━━ PAGE TEXT

Position rankings: centers

 Josh Katzowitz and Andy Benoit resume their debate, with today’s focus on centers.

Andy's top five list

5. Matt Birk, Ravens

4. Andre Gurode, Cowboys

3. Alex Mack, Browns
N. Mangold chomping on a burger (Getty)

2. Olin Kreutz, Bears

1. Nick Mangold, Jets


The veteran stability provided by Matt Birk is a big reason the Ravens' young offensive line will be the best in football this season. Birk has always made his teammates better. Gurode can be comically inept in shotgun snaps at times, but opponents never laugh after facing him in the ground game.

Mack amazed me on film as a rookie. He plays with the savoir faire of a 10-year veteran. He sustains well in pass protection despite having questionable strength, which speaks to his well-honed technique. Most importantly, Mack gives the Browns a second source of mobility inside next to left guard Eric Steinbach.

Kreutz is aging, which only makes him meaner. He uses his hands as well as any blocker in the game. I’m part of the rest of the football universe that has decided Mangold is, far and away, the NFL’s best center. The fifth-year pro has no particularly-glaring weakness.

Josh's top five list

5. Jeff Saturday, Colts

4. Olin Kreutz, Bears

3. Andre Gurode, Cowboys

2. Matt Birk, Ravens

1. Nick Mangold, Jets


There’s no reason to argue the pick of Mangold, who only sometimes stuffs his face with a burger (pictured at right). He’s the best center in the NFL, and considering he’s entering only his fifth season, he has plenty of years left. Memo to the New York Jets: you might want to lock up this guy to a long-term deal.

━━━━

ACTION ITEM A: In the center rankings, whom does Josh place fifth?
ACTION ITEM B: Carry on the center rankings debate past its final sentence.

━━ DATASET

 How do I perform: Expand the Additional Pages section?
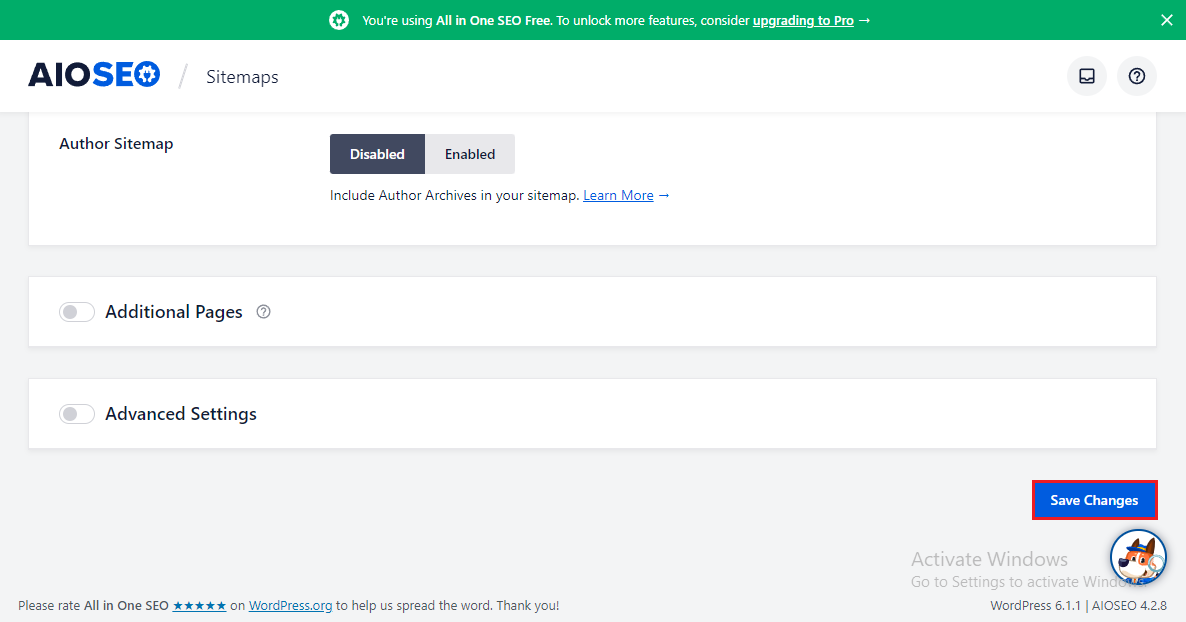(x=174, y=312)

━━━━
━━ DATASET

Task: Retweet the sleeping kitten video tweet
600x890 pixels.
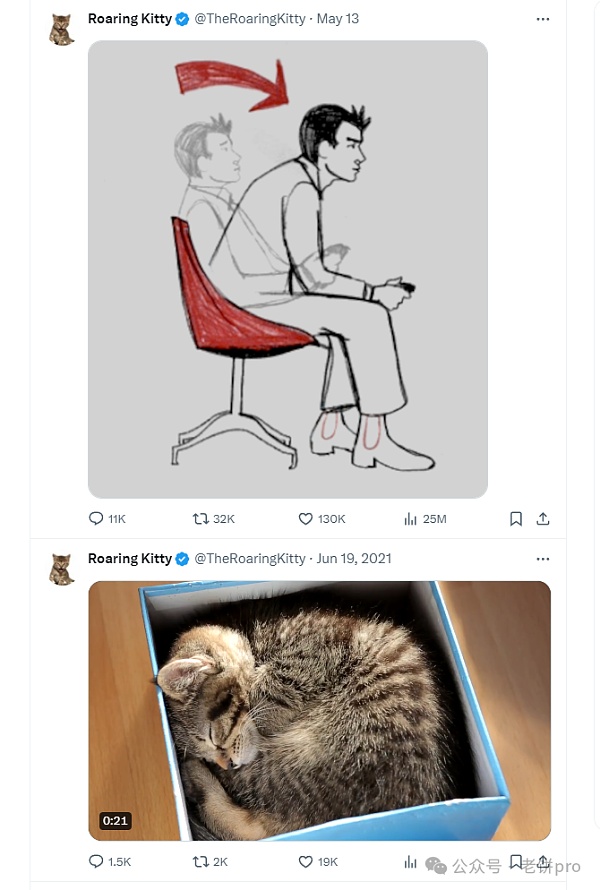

━━━━
━━ DATASET

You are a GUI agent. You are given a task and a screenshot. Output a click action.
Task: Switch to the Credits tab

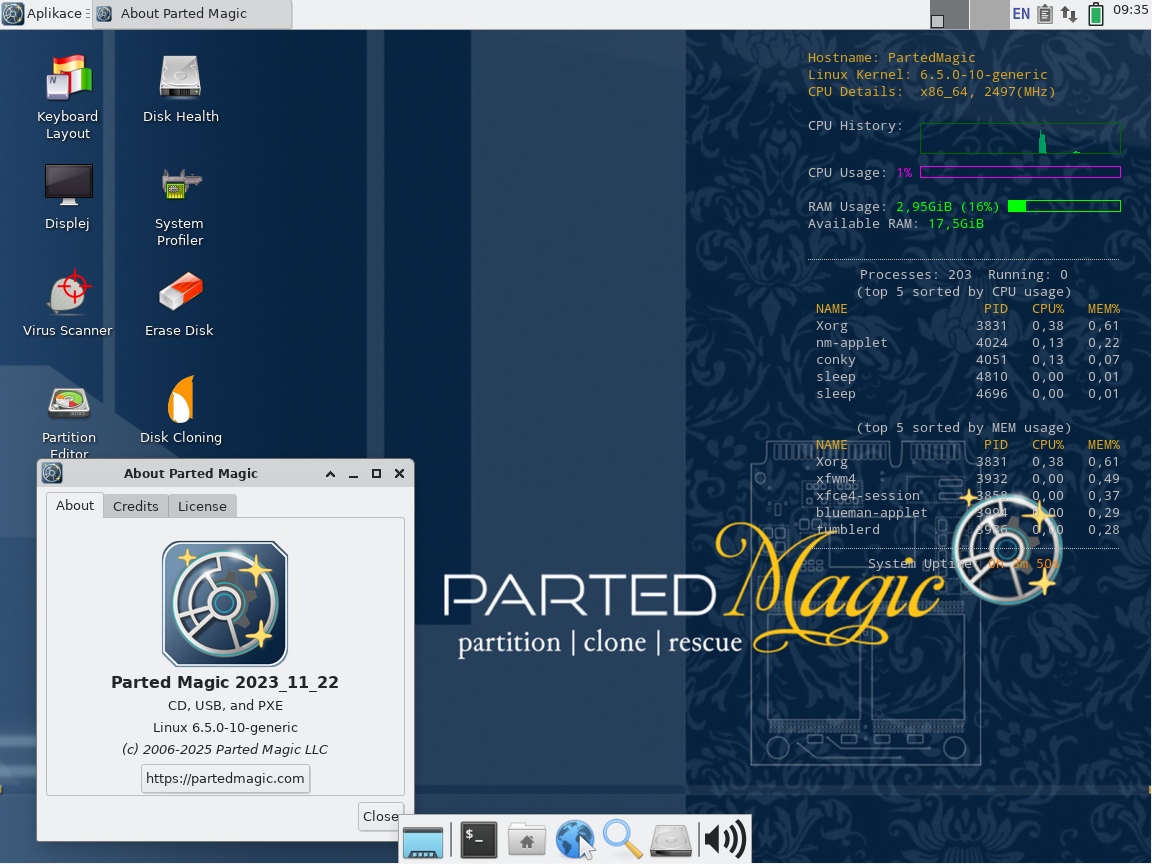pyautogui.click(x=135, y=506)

━━━━

TASK ANSWER A: Jeff Saturday of the Colts.

TASK ANSWER B:
Birk has been around forever, and he, somehow, doesn’t have any weaknesses. His run-blocking – as backs like Adrian Peterson, Ray Rice and Willis McGahee will attest – is some of the best around. Gurode is tough and a punishing run-blocker. You mentioned his shotgun snaps – a fair criticism – but I’ve got another critique. He takes way too many penalties. He had nine of them last year, which led the league. He had six the year before. You know who that doesn’t impress? Albert Haynesworth.

Kreutz, at 33, isn’t quite as good as he was, and he’s coming off Achilles tendon surgery. But you know what I like about him? He can get out in space on sweeps and screen passes, and he can make a block downfield. I LOVE centers who hustle to do that. Saturday has helped keep Peyton Manning upright for the past 192 starts. He’s a four-time Pro Bowler, and although he just turned 35, he’s still one of the best centers in the league.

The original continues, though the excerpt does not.